Systolic blood pressure (SBP) and diastolic blood pressure (DBP) were measured in the sitting position at the right upper arm with an automated oscillometric device at the time of SD-OCT exam. Ocular systolic perfusion pressure (SPP) was defined as SBP – IOP at the time of SD-OCT exam and ocular diastolic perfusion pressure (DPP) was defined as DBP – IOP. Mean arterial pressure (MAP) was calculated as DBP +1/3(SBP-DBP). Mean ocular perfusion pressure (MPP) was calculated as 2/3 (MAP) – IOP.

════

- _Task prompt_: Pick up the passage on blood pressure and eye perfusion pressure after its last sentence and continue it. The items that follow come from a different source than the passage on eye perfusion pressure.

- _Information supplied_:
════

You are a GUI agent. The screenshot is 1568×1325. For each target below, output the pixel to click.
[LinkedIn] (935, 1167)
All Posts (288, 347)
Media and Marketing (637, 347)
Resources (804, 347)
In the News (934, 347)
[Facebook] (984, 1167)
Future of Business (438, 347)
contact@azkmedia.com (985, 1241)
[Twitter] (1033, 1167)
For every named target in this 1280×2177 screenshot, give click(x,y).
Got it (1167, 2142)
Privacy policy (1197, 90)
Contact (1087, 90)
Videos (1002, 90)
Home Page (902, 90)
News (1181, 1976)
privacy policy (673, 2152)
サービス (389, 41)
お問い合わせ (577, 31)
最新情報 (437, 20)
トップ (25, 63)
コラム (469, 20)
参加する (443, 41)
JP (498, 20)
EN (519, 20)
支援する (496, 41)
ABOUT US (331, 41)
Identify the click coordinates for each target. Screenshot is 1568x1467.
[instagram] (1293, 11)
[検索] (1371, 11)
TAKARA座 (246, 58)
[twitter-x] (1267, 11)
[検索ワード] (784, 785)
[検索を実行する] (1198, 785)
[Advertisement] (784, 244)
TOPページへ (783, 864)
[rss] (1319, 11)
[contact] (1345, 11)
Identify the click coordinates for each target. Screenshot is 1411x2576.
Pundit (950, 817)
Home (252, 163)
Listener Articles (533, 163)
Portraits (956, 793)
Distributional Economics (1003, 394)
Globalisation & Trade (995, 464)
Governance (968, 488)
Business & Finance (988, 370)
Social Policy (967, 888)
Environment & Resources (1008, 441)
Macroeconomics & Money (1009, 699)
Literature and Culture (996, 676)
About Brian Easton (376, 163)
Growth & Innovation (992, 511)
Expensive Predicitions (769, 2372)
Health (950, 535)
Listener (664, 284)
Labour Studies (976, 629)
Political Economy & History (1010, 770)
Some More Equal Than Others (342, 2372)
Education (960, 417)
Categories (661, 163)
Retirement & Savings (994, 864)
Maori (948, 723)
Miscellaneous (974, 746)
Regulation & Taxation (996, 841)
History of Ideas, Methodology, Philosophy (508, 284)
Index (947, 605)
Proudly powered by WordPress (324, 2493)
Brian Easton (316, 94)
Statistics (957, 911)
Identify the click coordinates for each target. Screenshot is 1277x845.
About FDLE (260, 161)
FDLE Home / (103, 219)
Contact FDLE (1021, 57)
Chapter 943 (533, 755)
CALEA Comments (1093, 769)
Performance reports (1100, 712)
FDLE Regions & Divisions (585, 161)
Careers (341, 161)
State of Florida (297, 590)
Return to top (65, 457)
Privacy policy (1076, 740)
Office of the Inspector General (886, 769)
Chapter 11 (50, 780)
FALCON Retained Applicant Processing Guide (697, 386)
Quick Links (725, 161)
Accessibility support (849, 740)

════

- _Answer for this exercise_:
The inclusion criteria for the present study were having normal-tension glaucoma (NTG), a best-corrected visual acuity of at least 20/40, a spherical refraction of −6.0 to +3.0 diopters, and a cylinder correction ≤±3.0 diopters. NTG was defined as the presence of glaucomatous optic nerve damage (i.e., the presence of diffuse or localized rim thinning, notching, or a disc hemorrhage), corresponding visual field defect with maximum IOP <22 mmHg (without glaucoma medications), open angle on gonioscopic examination, and no prior history of long term use of steroid medication or no identifiable secondary cause of glaucoma. A glaucomatous visual field change was defined as (1) outside the normal limit on the glaucoma hemifield test, (2) three abnormal points with a P < 5% probability of being normal, one point with P < 1% by pattern deviation, or (3) a pattern standard deviation of P < 5% confirmed on two consecutive reliable tests. A visual field measurement was considered as reliable when both false-positive and false-negative results were ≤25% and fixation losses were ≤20%.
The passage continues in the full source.